Dans la pièce «Kharif» jouée aux Journées Théâtrales de Carthage en Tunisie et au Festival du Théâtre de Tétouan, Asmaa Houri, metteure en scène aborde un thème jamais traité auparavant sur les planches : le cancer et le regard de l’autre. La pièce relate l’histoire d’une femme atteinte de cancer et ses aveux, confessions et révélations sur ses délires au quotidien. La pièce aborde en somme le regard de la société sur les personnes atteintes de cancer et sur le corps malade, en général.
Al Bayane : «Automne» est une pièce théâtrale qui remet en question le corps, ses délires, ses non-dits, ce regard infernal de l’autre, voire cette vision de l’autre vis-à-vis d’une femme cancéreuse. Est- ce une histoire inspirée d’un vécu?
Asmaa Houri : A priori, c’est un texte qui a été écrit par Fatima Houri sous la forme d’une pièce de théâtre. C’est un texte inspiré des histoires de celles et ceux qui ont souffert de cette maladie. Il s’agit particulièrement de l’histoire d’une femme qui raconte sa relation avec son mari indifférent à ses supplices. La pièce met également en avant l’influence que peut subir le couple à cause de cette maladie. Bref, c’est une histoire inspirée à 100% d’histoires vécues. Fatima Houri a écrit un texte dans les normes de ce que peut être un texte de théâtre. Quant à moi, je l’ai choisi parce que c’est un texte qui dépasse la sensibilisation autour de la maladie pour se situer dans la position d’un authentique drame : la femme avec ses multiples faiblesses, la maladie y compris, face à l’indifférence du conjoint et de la société en général.
En fait, c’est une première d’en parler. Pour certains, c’est presque un tabou de parler du cancer et généralement, on le désigne par l’expression «mard lkhayeb» (la pire des maladies). Donc on a choisi d’en parler, certes d’une manière artistique, mais l’idée est de propager l’écho de ces voix qui souffrent en silence à cause cette maladie. Le texte met la lumière, tout particulièrement, sur le quotidien du couple face à la maladie, mais aussi sur les transformations que le corps subit et les répercussions qui en résultent. Les questions se multiplient : Comment subir le regard de l’autre ? Comment est-on perçu ? Comment est-on supporté ? …etc.
Nietzsche déclarait que «le corps est une grande raison». Quelle place occupe le corps, plus précisément le corps malade dans la pièce ?
Je crois que Nietzsche parlait de l’âme et du corps et que tout est corps et que l’âme lui appartient. Je suis tout à fait d’accord et c’est ce que la pièce essaye de dire autrement : de nos jours, on valorise de plus en plus le corps parfait dans la société moderne pour ne pas dire capitaliste. L’image doit être parfaite et tout a fait en diapason avec les valeurs de la société de consommation. On doit se comporter d’une façon parfaite et commune. Le corps malade se trouve dépourvu de tout, rejeté, marginalisé, ignoré et banni. Les médias, la télévision et même l’opinion publique veulent imposer un modèle de corps et de comportement parfait. Aucune exception, compassion ou compréhension n’est accordée à ces personnes qui soufrent et se trouvent, à cause de maladies ou autres, contraints de vivre et de paraître différemment. On a presque tendance à renier la légitimité d’être malade et faible dans une société qui valorise de plus en plus la force et l’état de bien-être.
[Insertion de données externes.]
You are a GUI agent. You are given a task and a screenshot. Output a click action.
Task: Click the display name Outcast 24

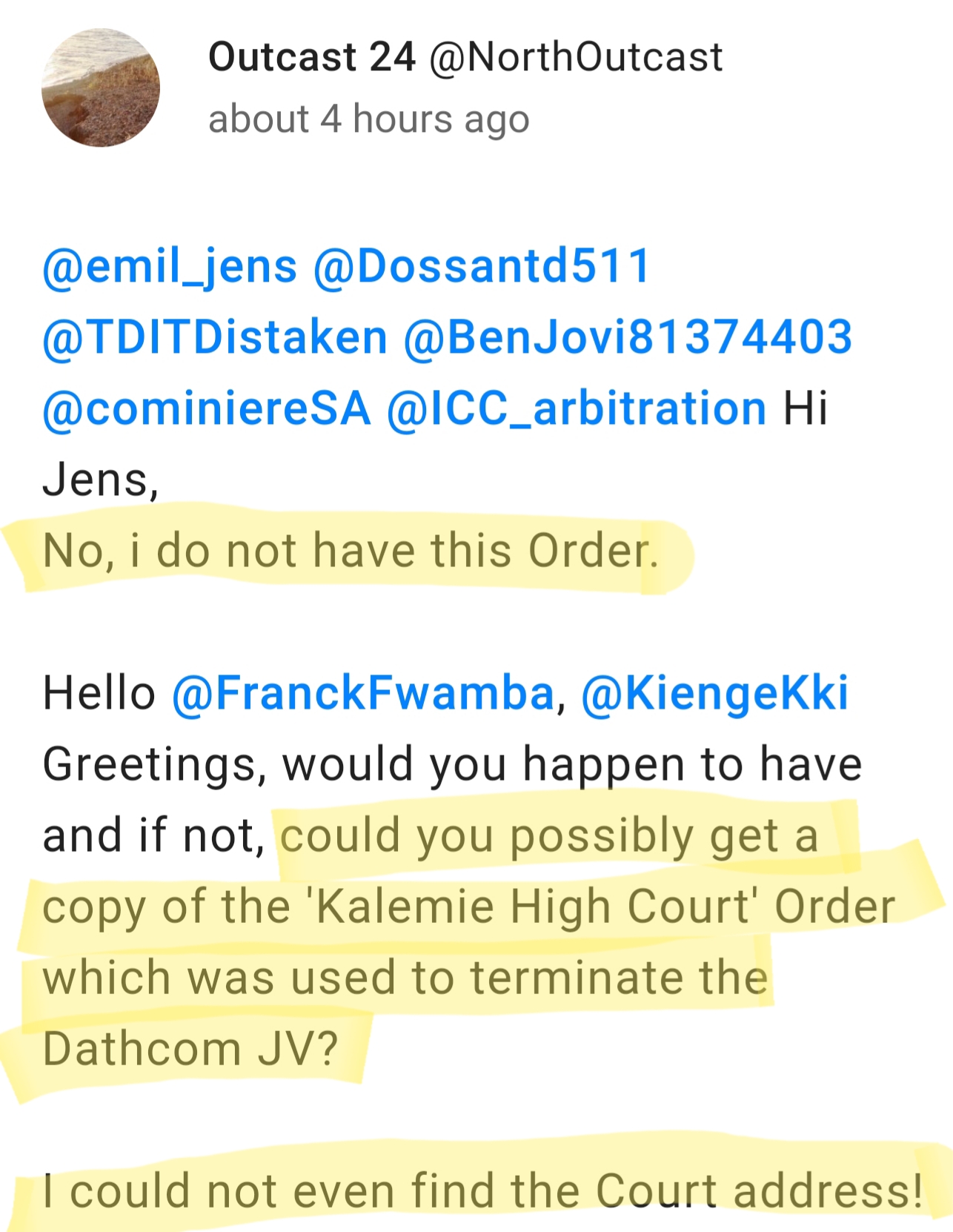click(x=311, y=57)
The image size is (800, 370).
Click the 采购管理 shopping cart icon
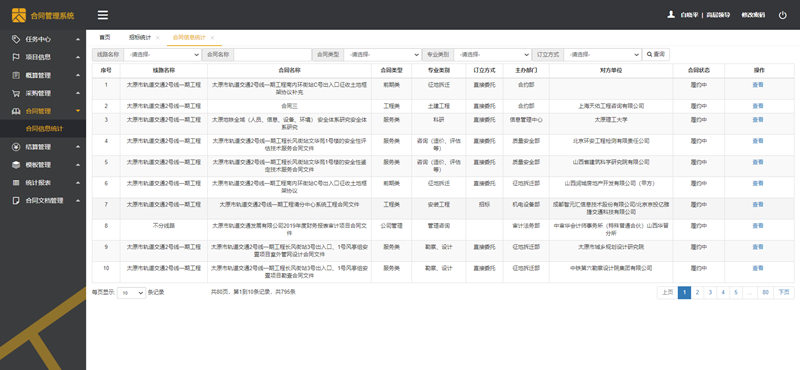(x=16, y=93)
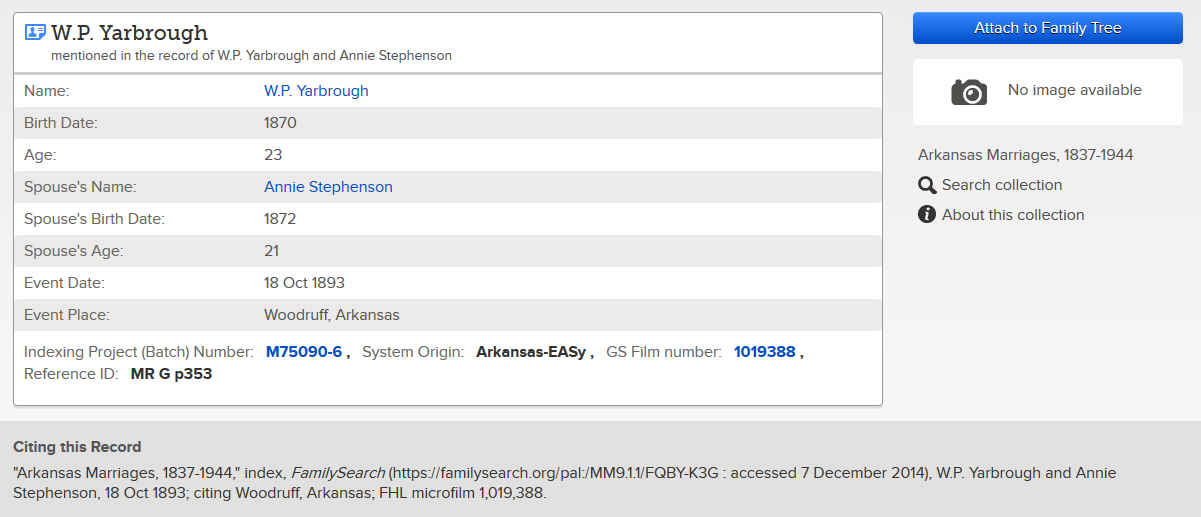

A mon sens, Il est temps de proposer et de défendre une autre vision vis-à-vis du corps et surtout du corps féminin. Il faut rejeter les idées stéréotypées qui guident notre pensée, notre façon de voir les choses et notre façon de juger les gens. Il faut laisser les gens vivre à leur guise, qu’elles soient malades ou en bonne santé. Cette pièce est une photographie du comportement d’abandon et d’indifférence d’un mari vis-à-vis de sa femme atteinte de cancer, faible et désespérée mais aussi d’une société indifférente à la souffrance et au désespoir.
Dans la pièce, l’expression corporelle est-elle un aveu, une révélation de ce qui demeure caché?
Le choix de l’expression corporelle n’était pas hasardeux ou fortuit. On a ouvertement choisi cette forme pour ne pas tomber dans le pathos, souvent occasionné par le traitement de pareils sujets, et pour ne pas tomber dans l’exagération et les clichés. Le but c’est aussi d’aller chercher dans la dimension artistique, c’est-à-dire faire parler un corps sur scène, chercher un autre langage plus profond et plus présent qui nous raconte son histoire via des images qui dépassent le langage. Le corps est là pour nous raconter sa propre histoire. L’expression corporelle, les mouvements, les gestes… des éléments qui activent l’état psychologique de cette femme parce que c’est à travers l’acte physique que l’on peut atteindre l’état psychologique. Le corps est là pour nous dire ce non-dit, thèse maîtresse de la pièce.